Axar.az presents the article “My City Teaches Me” by John Samuel Tieman.
What then must we do? Our greatest weapon against MAGA is normality. That's what my city teaches me.
I went to the State Of The City Address. In essence, it was an annual reflection given by the Mayor and the City Manager. I have been on the City Council here, in University City, Missouri, for not quite a year. The Address was a nice reflection for me. I get so lost in the day-to-day routine that I lose sight of all the city has done. Such as. An almost $30 million renovation to our civic plaza, a renovation paid for by fiscal soundness that allows us to draw from cash reserves, a budget surplus, and our general revenue fund. A building boom that includes a new Dierbergs, a Target store, a hotel, a mixed-use small business and apartment complex with 259 apartments. A 49% decrease in violent crime. Groundbreakings. Various ceremonial functions. For our kids, we approved a summer program for enrichment as well as recreation, a program that includes STEM and arts activities. And on and on. I am so busy with so much – forget about the forest while I work on a tree, as the old saying goes – I forget how much the city did in one year. And this is a short list.

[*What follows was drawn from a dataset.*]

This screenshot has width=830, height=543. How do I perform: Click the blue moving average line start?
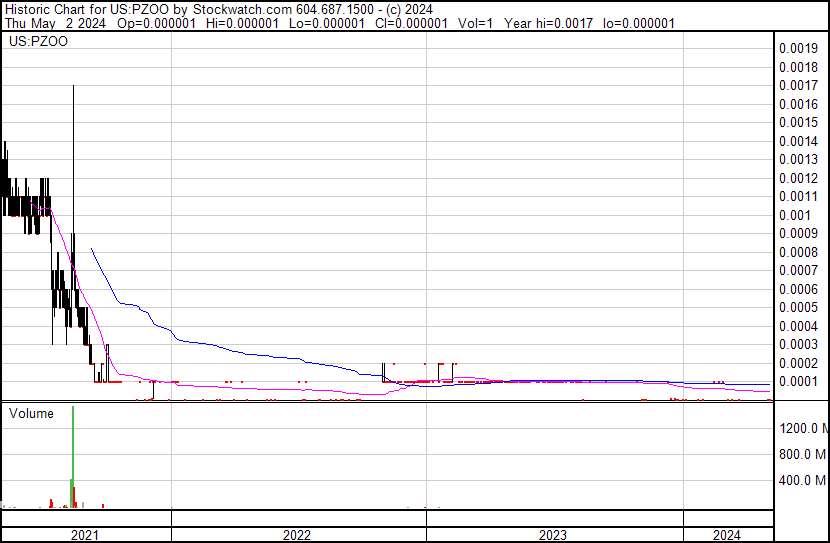coord(92,248)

But, above all else, I'm reminded that I live in this little island of sanity, University City. I respect and, in many ways, admire the people with whom I serve on the City Council. That and I just like them. I can't imagine the pain of working in an environment with right-wing crazies who don't even read newspapers.

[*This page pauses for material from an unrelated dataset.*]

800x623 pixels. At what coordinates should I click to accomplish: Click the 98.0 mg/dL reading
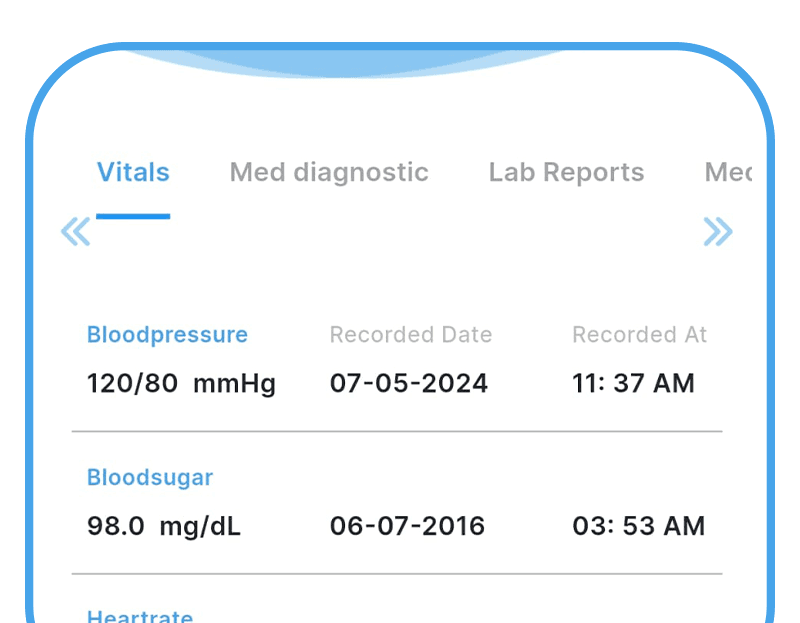[x=164, y=526]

I love this town. I feel so fortunate to live here. But one problem is that we are not a noble failure. Perhaps our biggest problem now is that we are indeed successful. All these different people and we live in harmony. We're fiscally sound. Crime is down. We've got problems, sure. We've also got a building boom. We're a highly successful heterogeneous community. So of course the far right hates us. It's the core values of this town, the values that make us who we are, that make us open to folks who are LGBTQ+, open to folks of all religions, open to immigrants and refugees and asylum seekers. We have a large Jewish community, as well as Muslims and Christians and even Scientologists and folks of no faith. We have problems, as I say. But what we must fear now, however, are not problems that are internal to U. City, but problems that will come from our national capitol and Jefferson City.
What must we do? What does political normality look like in an age of chaos? Here's what I have learned from University City. The practice of pluralism, the practice of governance, the norms of representative democracy, all these require patience, persistence, and politeness. When done well, these result is progress.
Representative democracy requires patience. I don't ever recall the words “government” and “alacrity” being used in the same sentence. With the obvious exception of emergencies, the government is supposed to be given more to the deliberative than the hurried.
Persistence is a political virtue. Think endurance. To risk a sports metaphor, politics is a marathon, not a sprint. Speaking of metaphors, think Aesop. Be the tortoise.
Be polite. This does not mean never being angry or never being assertive. There is a way of speaking that honors the personhood of a person whose policy one might oppose. Take, for example, a time-honored way of address. “Honorable mayor, I wish to speak in opposition to the resolution proposed by my friend and learned colleague ...”. It's stilted, true, but it beats making your opposition clear by wielding a tire iron. There are many things to be angry about. Anger is good. In politics, anger is expected. Anger is useful. But belittling, demeaning, shaming – no. When you demean someone, good ideas won't be heard because the listener will only hear feelings of degradation. Respect is given not because the other holds an office but because the other is a human being.
Patience, persistence, politeness. That's what University City has taught me. The result, in this time of immorality and ugliness, is a kind of progress. Progress toward sustaining the democratic republic. Progress toward maintaining normality and the norms of governance.
Two final points. One. The norms of governance are inseparable from the moral good. From such decorum comes a platform for dialogue. Two. Representative democracy is one of the best ideas humanity ever came up with. Trust me. I've been a human for over 75 years. We just don't get that many good ideas. I say we go with this one that we have.